- [Required task]
Turn all of the data below into a numbered list with one line per number, and drop the blank lines.

Records for locating described items:
···
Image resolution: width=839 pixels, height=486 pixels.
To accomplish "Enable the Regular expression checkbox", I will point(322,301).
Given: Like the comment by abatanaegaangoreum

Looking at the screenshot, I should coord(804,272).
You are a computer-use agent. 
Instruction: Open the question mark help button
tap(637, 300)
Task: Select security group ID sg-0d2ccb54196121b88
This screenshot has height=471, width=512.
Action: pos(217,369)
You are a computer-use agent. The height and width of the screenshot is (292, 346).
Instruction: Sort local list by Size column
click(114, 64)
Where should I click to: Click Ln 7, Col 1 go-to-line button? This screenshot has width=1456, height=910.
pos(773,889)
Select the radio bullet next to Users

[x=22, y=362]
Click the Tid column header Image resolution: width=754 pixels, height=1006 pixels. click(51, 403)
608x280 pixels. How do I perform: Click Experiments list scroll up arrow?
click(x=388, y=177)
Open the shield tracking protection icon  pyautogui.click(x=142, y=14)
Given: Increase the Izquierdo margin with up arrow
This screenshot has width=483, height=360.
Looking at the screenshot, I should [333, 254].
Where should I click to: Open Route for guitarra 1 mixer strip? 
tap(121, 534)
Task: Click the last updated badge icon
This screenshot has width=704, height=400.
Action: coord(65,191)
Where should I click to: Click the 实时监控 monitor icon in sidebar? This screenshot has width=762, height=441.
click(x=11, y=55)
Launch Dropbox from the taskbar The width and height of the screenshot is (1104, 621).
···
- [Expected answer]
1. Image resolution: width=839 pixels, height=486 pixels.
2. To accomplish "Enable the Regular expression checkbox", I will point(322,301).
3. Given: Like the comment by abatanaegaangoreum
4. Looking at the screenshot, I should coord(804,272).
5. You are a computer-use agent. 
6. Instruction: Open the question mark help button
7. tap(637, 300)
8. Task: Select security group ID sg-0d2ccb54196121b88
9. This screenshot has height=471, width=512.
10. Action: pos(217,369)
11. You are a computer-use agent. The height and width of the screenshot is (292, 346).
12. Instruction: Sort local list by Size column
13. click(114, 64)
14. Where should I click to: Click Ln 7, Col 1 go-to-line button? This screenshot has width=1456, height=910.
15. pos(773,889)
16. Select the radio bullet next to Users
17. [x=22, y=362]
18. Click the Tid column header Image resolution: width=754 pixels, height=1006 pixels. click(51, 403)
19. 608x280 pixels. How do I perform: Click Experiments list scroll up arrow?
20. click(x=388, y=177)
21. Open the shield tracking protection icon  pyautogui.click(x=142, y=14)
22. Given: Increase the Izquierdo margin with up arrow
23. This screenshot has width=483, height=360.
24. Looking at the screenshot, I should [333, 254].
25. Where should I click to: Open Route for guitarra 1 mixer strip? 
26. tap(121, 534)
27. Task: Click the last updated badge icon
28. This screenshot has width=704, height=400.
29. Action: coord(65,191)
30. Where should I click to: Click the 实时监控 monitor icon in sidebar? This screenshot has width=762, height=441.
31. click(x=11, y=55)
32. Launch Dropbox from the taskbar The width and height of the screenshot is (1104, 621).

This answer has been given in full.